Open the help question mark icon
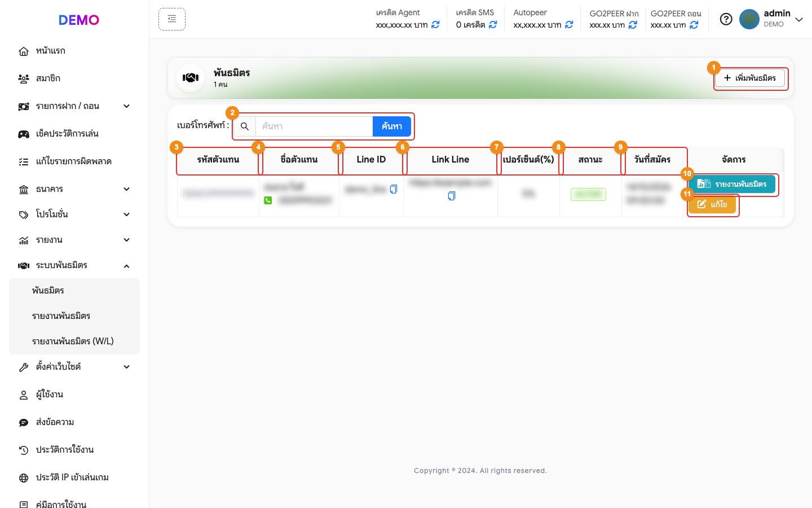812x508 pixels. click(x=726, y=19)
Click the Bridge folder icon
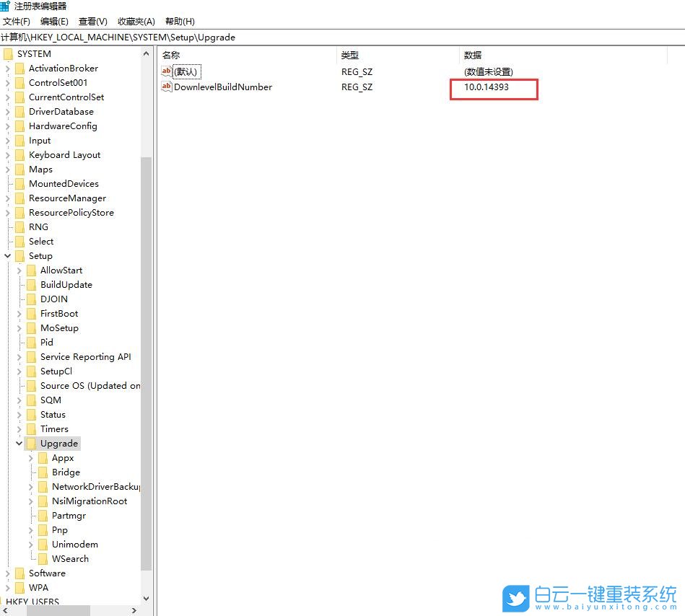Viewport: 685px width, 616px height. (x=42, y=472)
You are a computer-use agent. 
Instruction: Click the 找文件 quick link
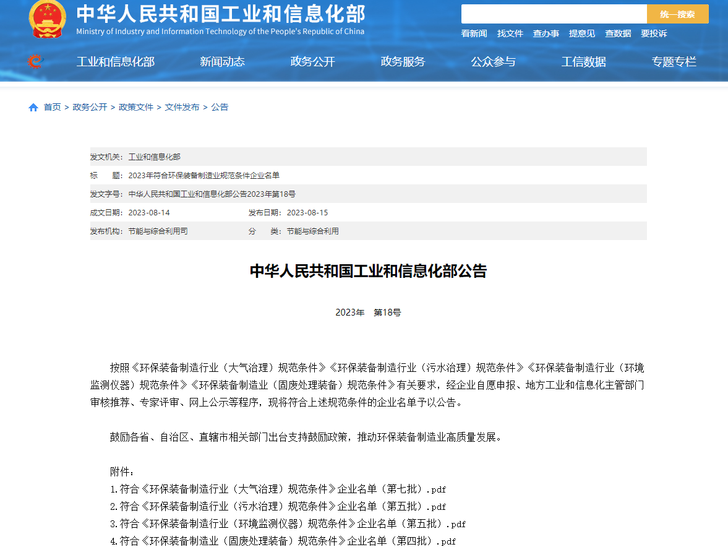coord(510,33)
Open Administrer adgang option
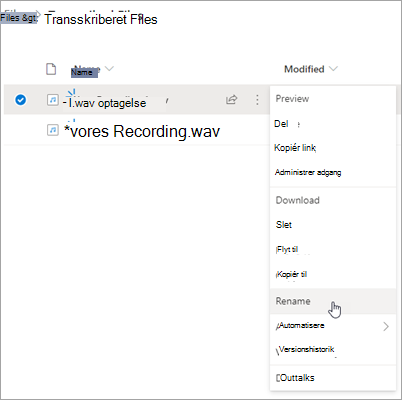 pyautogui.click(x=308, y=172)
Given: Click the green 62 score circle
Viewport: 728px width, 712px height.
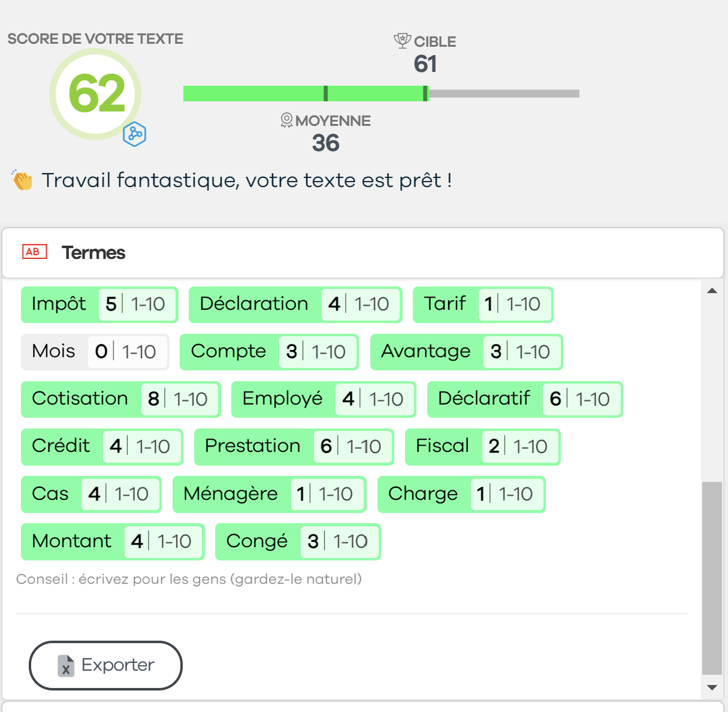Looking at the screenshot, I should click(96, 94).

# [TASK ITEM]
Would you mind repeating the records above exactly, without the pictures?

# [EXERCISE SOLUTION]
Open the help question mark icon
812x508 pixels. click(x=726, y=19)
Click the Bridge folder icon
Viewport: 685px width, 616px height. (x=42, y=472)
You are a computer-use agent. 
Instruction: Click the 找文件 quick link
coord(510,33)
Open Administrer adgang option
 pyautogui.click(x=308, y=172)
Given: Click the green 62 score circle
Viewport: 728px width, 712px height.
Looking at the screenshot, I should click(96, 94).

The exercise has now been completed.